There are so many things to consider both with regard to what is actually being seen on-screen (setting, plot, actors, scripting) as well as strategic or technical details (scheduling, video length and technical specifications, distribution).
Excellence is a continuous process and not an accident. – A.P.J. Abdul Kalam
The most useful advice I can give you here is to be aware that a video production is a process, and to partner with an experienced team that helps you consider every detail in pre-production, and helps you stay positive and on-task in production.
Every Detail Matters
As you start planning your next video production, you might be tempted to sideline some of the small details such as: hair and makeup, wardrobe or professional talent. All of these details are the key to taking your video from ‘meh’ to ‘mah-velous’. So, while you might consider them secondary to other initial details, make sure you don’t overlook them or exclude them altogether!
Professional talent – such as an actor, spokesperson or voice-over artist – can bring a whole other level of value to your production. Their training and experience bring additional nuances that create realistic and seamless engagement with the viewer. They can also help create a diverse range of footage, thereby giving you many choices of different takes that can be utilized in your final video.
Nothing succeeds like the appearance of success. – Christopher Lasch
Few things are more important that upholding the quality of your brand image, and details like hair, makeup, and wardrobe contribute directly to that image! If you plan to feature actors or company representatives on camera, it’s wise to hire a professional hair and makeup artist. They can ensure hair is appropriately styled and kept in-place throughout filming, and can also reduce glare and enhance natural features of the face.
Wardrobe will also require some thought: What will look best on film, and properly reflect your brand? It’s best to have choices of wardrobe, and also ensure items are clean and pressed. You don’t want your viewer distracted by that weird white fuzzy that’s stuck to your CEO’s shoulder now do you?!
Your production day is kind of like summer vacation in this way: You spend so much time planning it, looking forward to it, then enjoying it, and then suddenly it’s all gone! Before you know it the weather is colder and you’re wondering why you didn’t go stand-up paddle-boarding or get more of a tan! Your video production day will come just as fast, and though you’ve planned extensively for the big day, time is a fleeting asset that you cannot control.
The best way to manage your production time is …drum roll please …with a schedule and checklists! Checklists (including a shot list) will help you stay on-task with each shot you need to film, and what is needed for each shot to be right: which props, actors, script or crew specialists. The schedule will help you realistically interpret the time needed to ensure everything on your checklist is in place and that the footage can be captured a few different ways, if necessary.
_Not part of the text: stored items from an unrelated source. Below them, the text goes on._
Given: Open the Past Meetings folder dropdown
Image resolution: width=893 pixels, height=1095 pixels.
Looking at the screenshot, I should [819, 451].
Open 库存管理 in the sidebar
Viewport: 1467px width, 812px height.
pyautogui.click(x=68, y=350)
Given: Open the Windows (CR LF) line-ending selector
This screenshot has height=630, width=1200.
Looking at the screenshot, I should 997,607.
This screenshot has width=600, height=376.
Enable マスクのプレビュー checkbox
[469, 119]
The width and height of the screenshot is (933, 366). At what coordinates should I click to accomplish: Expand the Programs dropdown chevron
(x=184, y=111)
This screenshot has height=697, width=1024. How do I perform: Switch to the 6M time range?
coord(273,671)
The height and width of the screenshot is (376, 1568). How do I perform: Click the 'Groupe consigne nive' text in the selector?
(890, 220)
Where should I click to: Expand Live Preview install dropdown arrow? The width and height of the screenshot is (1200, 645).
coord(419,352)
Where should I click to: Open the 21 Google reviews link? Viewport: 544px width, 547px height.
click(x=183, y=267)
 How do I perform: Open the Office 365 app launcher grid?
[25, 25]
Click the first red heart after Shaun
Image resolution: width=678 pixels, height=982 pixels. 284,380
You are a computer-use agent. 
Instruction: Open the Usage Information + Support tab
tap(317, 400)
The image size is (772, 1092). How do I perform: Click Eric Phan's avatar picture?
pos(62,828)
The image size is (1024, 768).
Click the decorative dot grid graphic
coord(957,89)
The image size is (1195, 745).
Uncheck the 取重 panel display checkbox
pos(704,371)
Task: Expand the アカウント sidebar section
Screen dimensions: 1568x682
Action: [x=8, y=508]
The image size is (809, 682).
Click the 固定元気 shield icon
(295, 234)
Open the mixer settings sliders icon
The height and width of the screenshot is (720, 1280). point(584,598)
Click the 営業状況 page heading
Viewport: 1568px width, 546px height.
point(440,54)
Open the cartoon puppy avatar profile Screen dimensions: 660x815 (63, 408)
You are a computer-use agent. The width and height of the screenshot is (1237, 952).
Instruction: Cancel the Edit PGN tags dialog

Seriously, if you’re a hyper-organized nerd like me, you love the idea of a tight schedule and thorough checklists. Luckily for you, if you’re partnered with a great video production team, they will be the ones creating the schedules and lists with you.
They should work closely with you to evaluate your specific goals using video production or video marketing in NYC, and to walk you through the many challenges of a successful video production.
While I’ve given you the three above things to think about, my final word of advice here is to seek out an experienced video production team that’s been around the block, and knows how to make a production rock! This way, you’ll benefit from the experience of others, and be well-advised as you experience your very own NYC video production.